Записки гарибальдийца — страница 21 из 39

Я застал редактора Independente в саду, в павильоне, за рабочим столиком. Он был в рубашке нараспашку, без сюртука и жилета, и писал с большим вниманием. В отдалении сидело несколько человек, которые сто́ят того, чтобы познакомить с ними читателя.

Лысый, седой старик, неаполитанец Бонуччи[143], бывший директор работ в Помпее и Геркулануме, сидел в темном уголке, сатирически поглядывая по сторонам и улыбаясь. Бонуччи – один из тех людей, которых убеждения, проекты, намерения остаются неизвестными даже для их искренних друзей. Они живут скромно и тихо, будничной жизнью, кажется и не задумываясь над предметами, выходящими из их колеи; в минуту какого-нибудь кризиса, они вдруг, с обычным своим спокойствием, принимают смелое и неожиданное решение и снова потом продолжают свой тихий образ жизни, как ни в чем не бывало, до другого подобного же случая. Бонуччи уживался с прежним правительством, бывал в почести и в тюрьме, но поведение его не подавало повода к подозрению. В последние уже годы узнали его за отъявленного либерала, а теперь он был деятельным, но невидимым двигателем Indipendentе и оппозиции. В обращении он был до крайности прост; по неаполитанской привычке, говорил самые лестные вещи всем и каждому, но сатирическая улыбка не сходила с его лица.
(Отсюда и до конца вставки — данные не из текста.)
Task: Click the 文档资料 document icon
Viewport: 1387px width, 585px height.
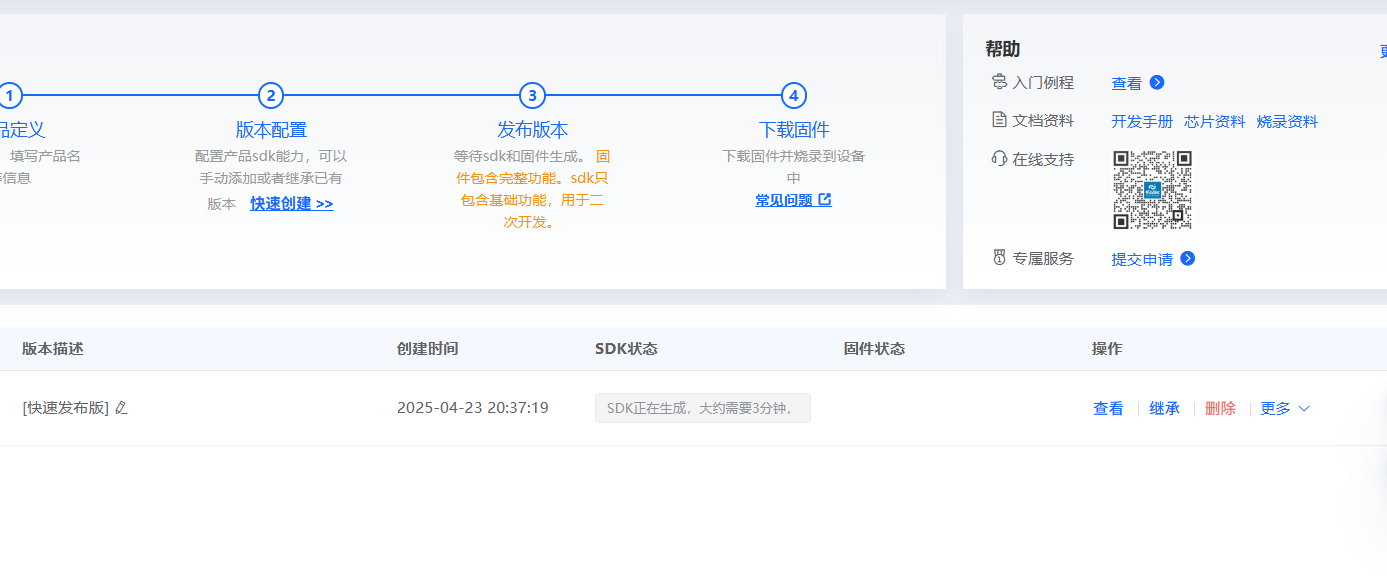Action: (998, 120)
Сицилианец, генерал Кариссими[144], разговаривал с графом Арривабене[145], корреспондентом Таймса. Предметом разговора было описание битвы 1-го октября, которое приготовлялось для журнала Independente. Кариссими особенно сочувствовал этому журналу, и сочувствие его было не бесплодное, так как он очень бойко владеет пером и привык с давних пор к журнальным делам.

Увидев эту закулисную редакцию журнала в полном ее составе, я сразу узнал ту нравственную перемену, случившуюся в остроумном авторе многотомных сказок, которая поражала меня в статьях оппозиционного журнала.

Дюма, окончив писать, очень любезно обратился ко мне. Всё дело скоро разъяснилось. От меня потребовались некоторые подробности дела 1-го октября, и скоро мы принялись за работу.

Вошел молодой человек в гарибальдийском платье с пластырем на лбу и подвязанной рукою. Он развязно подошел к столу и бросил на него шапку с полковничьими галунами. Дюма встретил его очень любезно. Оставили на время работу и принялись за разговор. Молодой полковник говорил очень хорошо по-французски, но с английским произношением.

Потом я узнал, что это англичанин Данн[146], один из немногих иностранцев, принимавших участие в Марсальской высадке. Данн – шотландец; личной своей храбростью и благоразумной распорядительностью он сумел привязать к себе своих солдат. Гарибальди уважал его как воина, но о прошедшем полковника носились неблагоприятные слухи.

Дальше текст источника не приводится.